Mellows was jailed in Mountjoy and was there from his capture at the fall of the Four Courts in June 1922 to his death in December. In prison, he had some time to begin formulating thoughts that he had been developing on the Irish Republic as “a People’s Republic”. Some of this was published in the ‘Workers Republic’ on 22 July 1922. He was encouraged by fellow prisoners to elaborate on this in a memorandum to the IRA Executive outside. 

He set out what he saw as the political reality:  

“In our efforts now to win back public support to the Republic we are forced to recognize - whether we like it or not that the commercial interest so-called money and the gombeen man - are on the side of the Treaty, because the Treaty means imperialism and England. We are back to Tone - and it is just as well - relying on that great body, ‘the men of no property’. The ‘stake in the country’ people were never with the Republic. They are not with it now and they will always be against it - until it wins. We should recognize that definitely now and base our appeals upon the understanding and needs of those who have always borne Ireland’s fight.”

Mellows then sketched a socialist programme: 

“Under the Republic, all industry will be controlled by the State for the workers’ and farmers’ benefit. All transport, railways, canals, etc, will be operated by the State - the Republican State - for the benefit of the workers and farmers. All banks will be operated by the State for the benefit of industry and agriculture, not for the purpose of profit-making by loans, mortgages, etc. That the lands of the aristocracy (who support the Free State and the British connection) will be seized and divided amongst those who can and will operate it for the nation’s benefit.”
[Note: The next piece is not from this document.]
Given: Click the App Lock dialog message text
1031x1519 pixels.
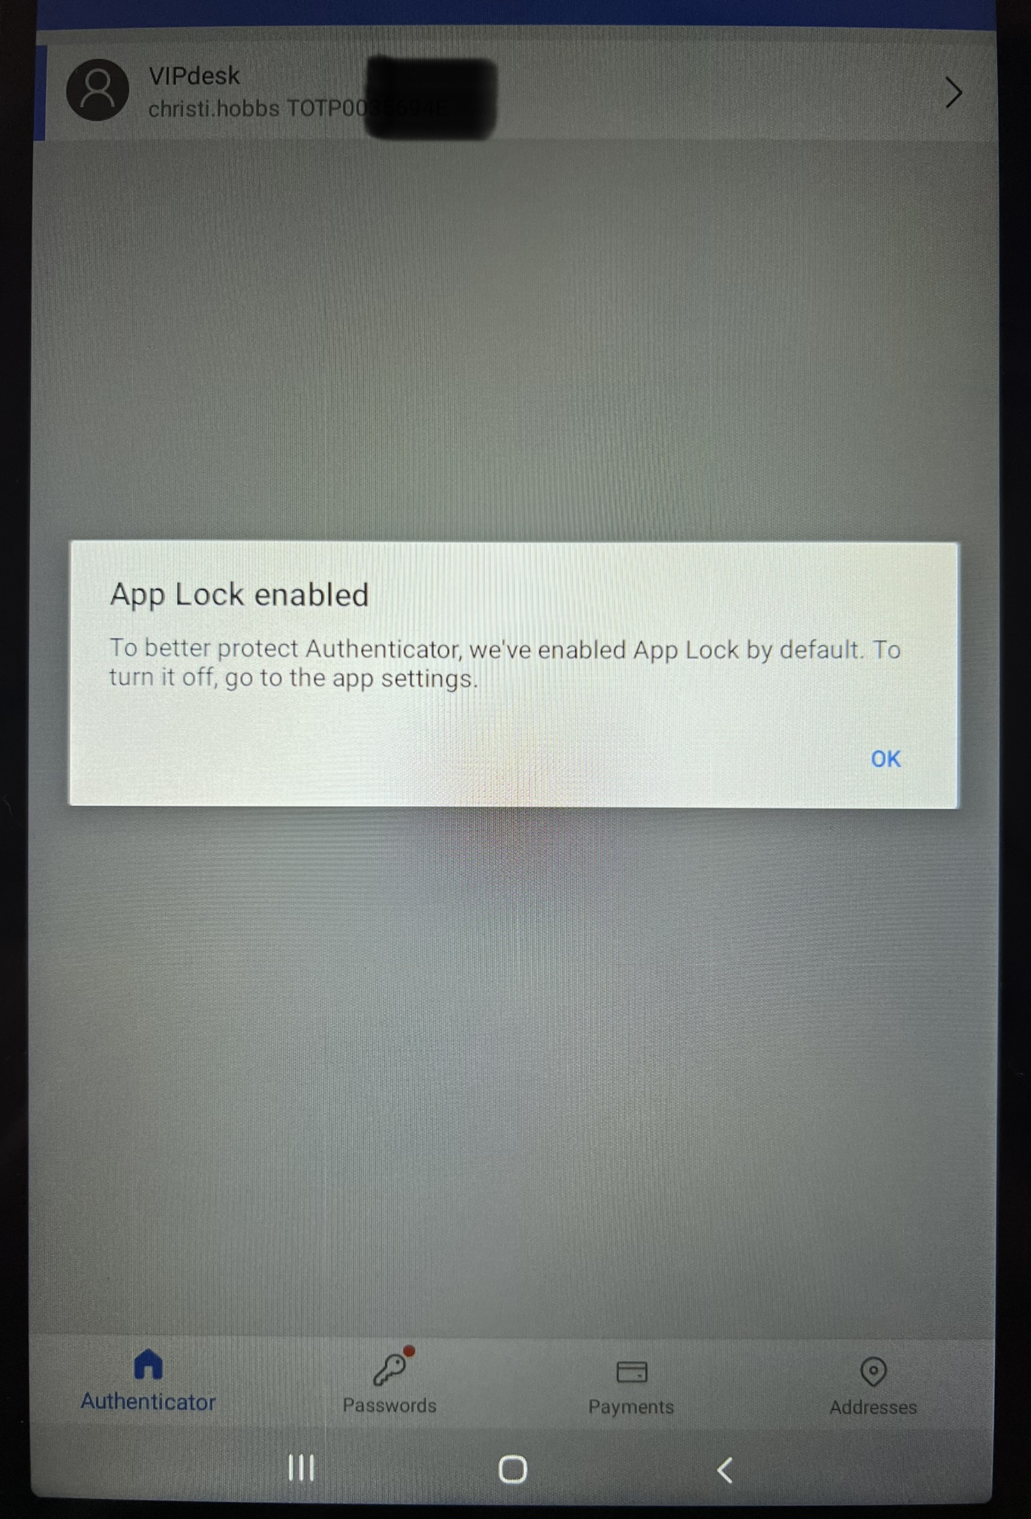Looking at the screenshot, I should (x=504, y=663).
These notes were captured by the Free State authorities outside the prison and were immediately published and presented as ‘Communistic’, using scare tactics to falsely present them as a threat to personal property, businesses and small farmers. This was worked into the vicious anti-Republican propaganda that escalated in October 1922 when the Free State government gave further Emergency Powers to its Army, with court-martials and the death penalty for possession of weapons, and when the Catholic bishops issued a trenchant anti-IRA pastoral. 


• Rory O’Connor, Liam Mellows, Joe McKelvey and Dick Barrett

The culmination of the Free State counter-revolution was the prison execution policy which began with four Dublin IRA Volunteers on 17 November after ‘trial’ under the new laws. The Free State government went even further with the execution of Liam Mellows, Rory O’Connor, Joe McKelvey and Dick Barrett – there were no charges and no trials because the government admitted openly that this was an act of reprisal. The IRA had shot dead Seán Hales TD, who was also a Free State Army officer, following an order from IRA Chief of Staff Liam Lynch who had warned that any TD who voted for the emergency powers would be held to account. The four prisoners in Mountjoy had nothing to do with this order or with the killing of Hales, but they were chosen to be executed in an act of revenge. 

In the early hours of 8 December 1922, Mellows and his three comrades were taken from their cells to another part of the prison where they were told of their impending deaths. He had time to write a few last letters. In one of them, he wrote: 

“I have no regrets, for the future of Ireland is assured. The Republic is assured and before long all Irishmen, including those now unhappily in arms against the Republic, will be united against Imperialist England – the common enemy of Ireland and of the world.”